Since its inception in 2012, DACA has provided undocumented children with temporary work permits and protection from deportation. During the Trump administration, however, several attempts were made to restrict this program, some of which were successful. The court order would reverse any of these limitations and reinstate DACA to its original form.
“Justice has prevailed once again,” said UC President Michael Drake in a statement. “In solidarity with our students and the entire UC community, we are pleased that a federal judge today decisively ordered the federal government to fully restore the DACA program.”
The UC system, in particular, played a substantial role in the fight for DACA, according to an earlier UC Office of the President press release. In September 2017, it was the first university to sue the federal government for the rescission of the DACA program.
There are more than 500 UC Berkeley students that are undocumented, said Marissa Wu, UC Berkeley Student Immigration Relief Clinic executive director in an email. Wu added that while some students are not undocumented themselves, they may belong to mixed-status families that are also vulnerable to federal actions.

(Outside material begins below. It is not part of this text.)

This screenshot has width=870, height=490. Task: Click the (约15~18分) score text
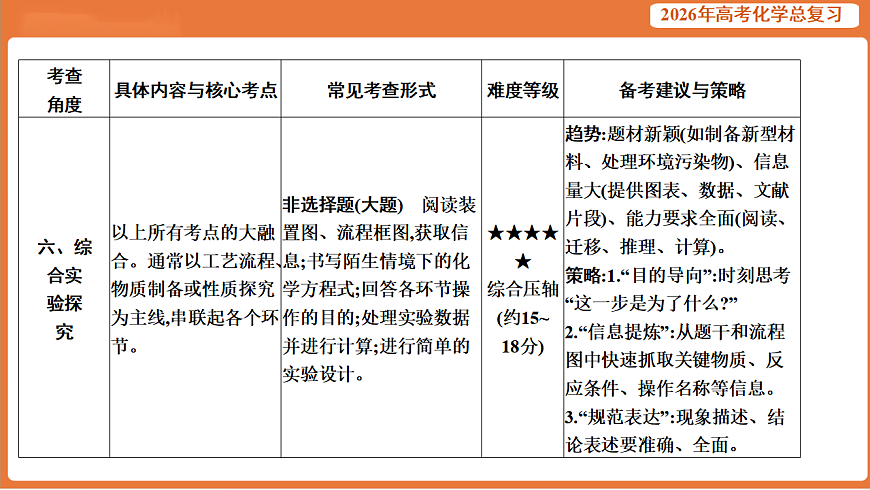point(522,333)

According to Joshua Yoo, UC Berkeley School of Law’s East Bay Dreamers Project co-reader, the Trump administration’s attempt to restrict DACA has caused high anxiety among DACA recipients, who remained uncertain about the status of their protection.
“The status of DACA was uncertain under the Trump administration, throwing the security of our students into peril by stopping new applications and cutting work permit lengths to 1 year,” Wu said in the email. “This new court ruling to fully restore DACA is a breath of relief for students.”

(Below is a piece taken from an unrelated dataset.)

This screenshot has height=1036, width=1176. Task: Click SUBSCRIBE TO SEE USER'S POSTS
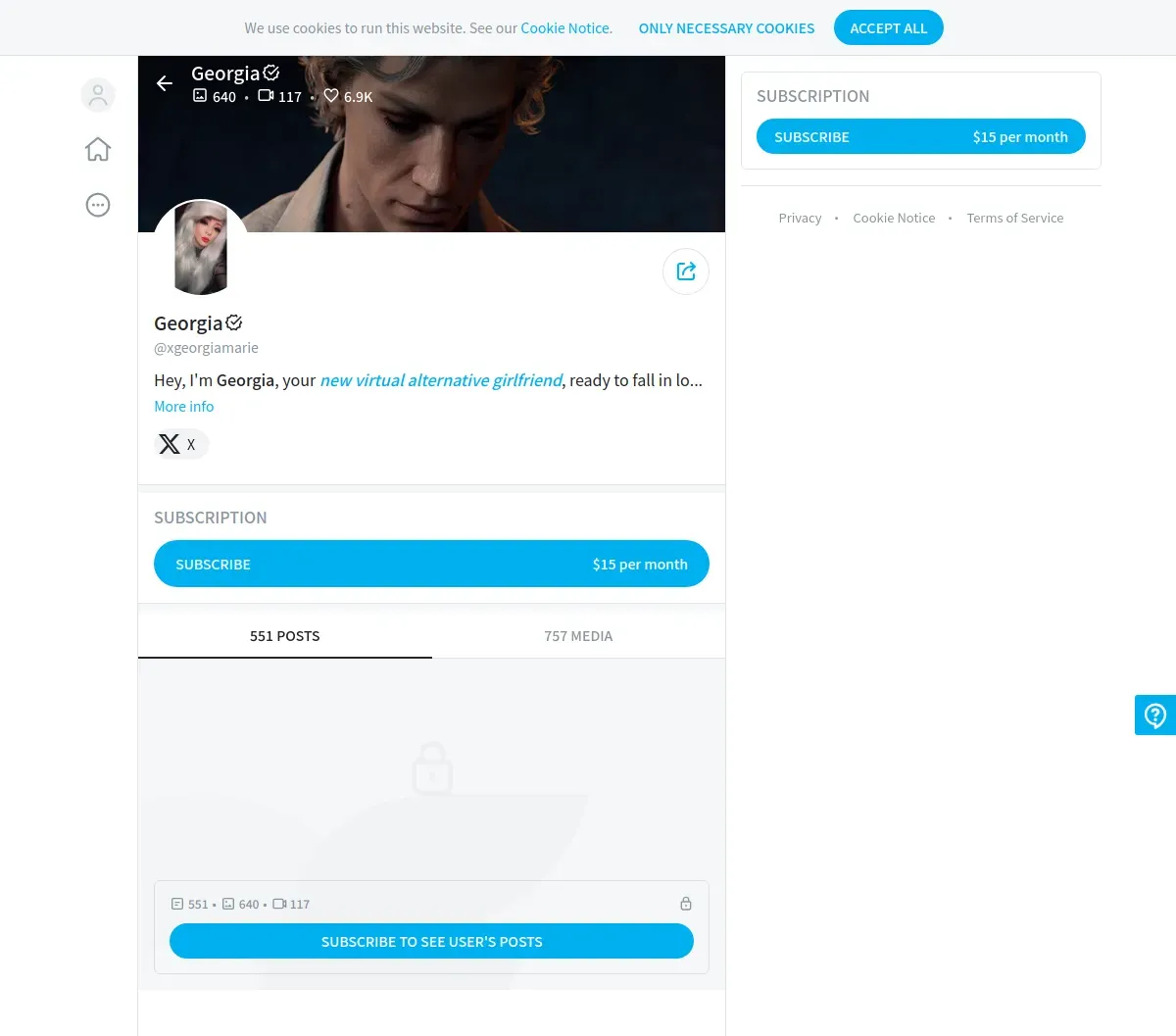click(x=431, y=941)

The ruling will help “fortify” DACA recipients on the UC Berkeley campus and provide a sense of security for those who are undocumented, Yoo added.
Yoo noted, however, the restoration of DACA is only the first step.
“The ideal situation would be for the students to be able to pursue more permanent legal status,” Yoo said. “At least for now, the restoration of the DACA program is going to be really important to our community.”
Wu added that immigrants are essential to UC Berkeley.
As a public university in the state of California, UC Berkeley has a responsibility to be inclusive of all populations, Wu noted.
“UC Berkeley would not be the renowned university it is today without immigrants,” Wu said in the email. “So many of our students, staff, and faculty are either immigrants themselves or come from immigrant families, and bring crucial perspectives that ultimately help create a diverse, inclusive community.”